As a counter point, I wanted to post this story from The Atlantic by Vanessa Vaselka about labor practices at Amazon and her attempt a few years back to start a union movement. There are a few aspects of Vaselka’s article that I found wanting. In particular the focus is mostly on Vaselka herself rather than a wider labor movement. I realize Vaselka didn’t get far in her recruiting, but I’m curious about the union (ILWU) and wider efforts for unionization. In other words, it’s a good slice of life experience of unionization, but not particularly enlightening to the larger picture I happen to be intrigued by.

More to the point in this post, Vaselka’s article puts one of Manjoo’s claims into a sharper perspective. Amazon is incredibly efficient, but its important to remember that this efficiency comes at a price and ometimes a particularly high one at that.

Best Known or Best?

Interesting discussion happening over at the Guardian about what happens to be an author’s best book vs. his or her best known book.

As a note, I can’t say I agree with Self’s description of Catch-22. Heller’s most famous book is a bit slow to get started perhaps in regards to its plot, but the novel enacts the sort of structured chaos involved in military service as well as the trauma and inexplicable chaos involved in war. While Catch-22 has its problems (quite a few in fact), I don’t think they’re the hundred pages Self mentions. I’m more than happy to believe him on Something Happened though. It’s a book that’s been sitting on my shelf for years now but I can never quite seem to make the time to get to it.

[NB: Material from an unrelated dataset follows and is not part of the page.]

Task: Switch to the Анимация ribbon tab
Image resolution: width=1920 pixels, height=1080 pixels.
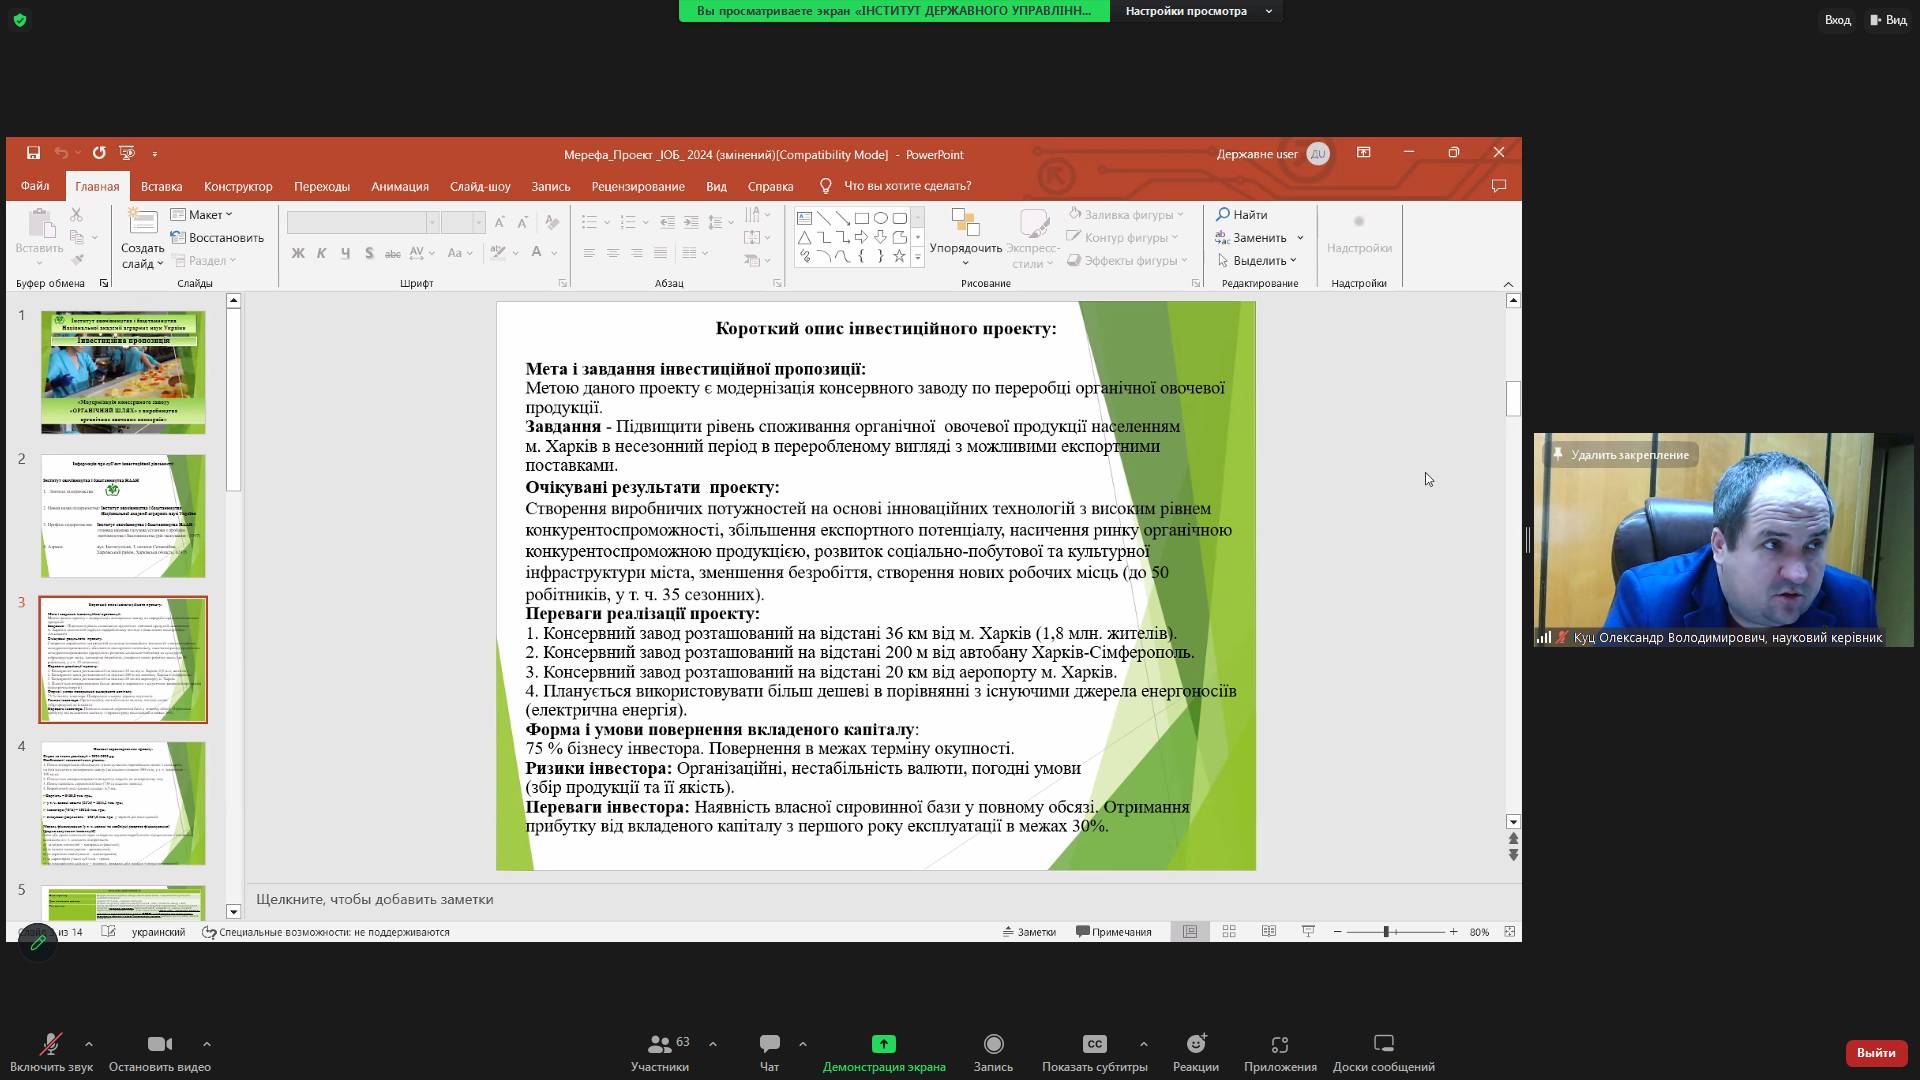Action: (399, 186)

Julian Barnes at the Guardian writes a compelling article about Voltaire’s Candide. I have soft spot for that book after reading it as an impressionable undergraduate. A history professor (who I happen to owe a lot) assigned it as a means of teaching the period’s history (a function that, as Barnes points out, the book does quite well ). Despite loving the class, I don’t recall much of the historical details that we covered or their representation in the book. I do remember the lectures on Enlightenment thought and Voltaire’s scathing satirical wit though. I’ve carted Candide around for the better part of ten years now. I’ve never gone back to reread it but Barnes makes me wonder if it’s about time I do.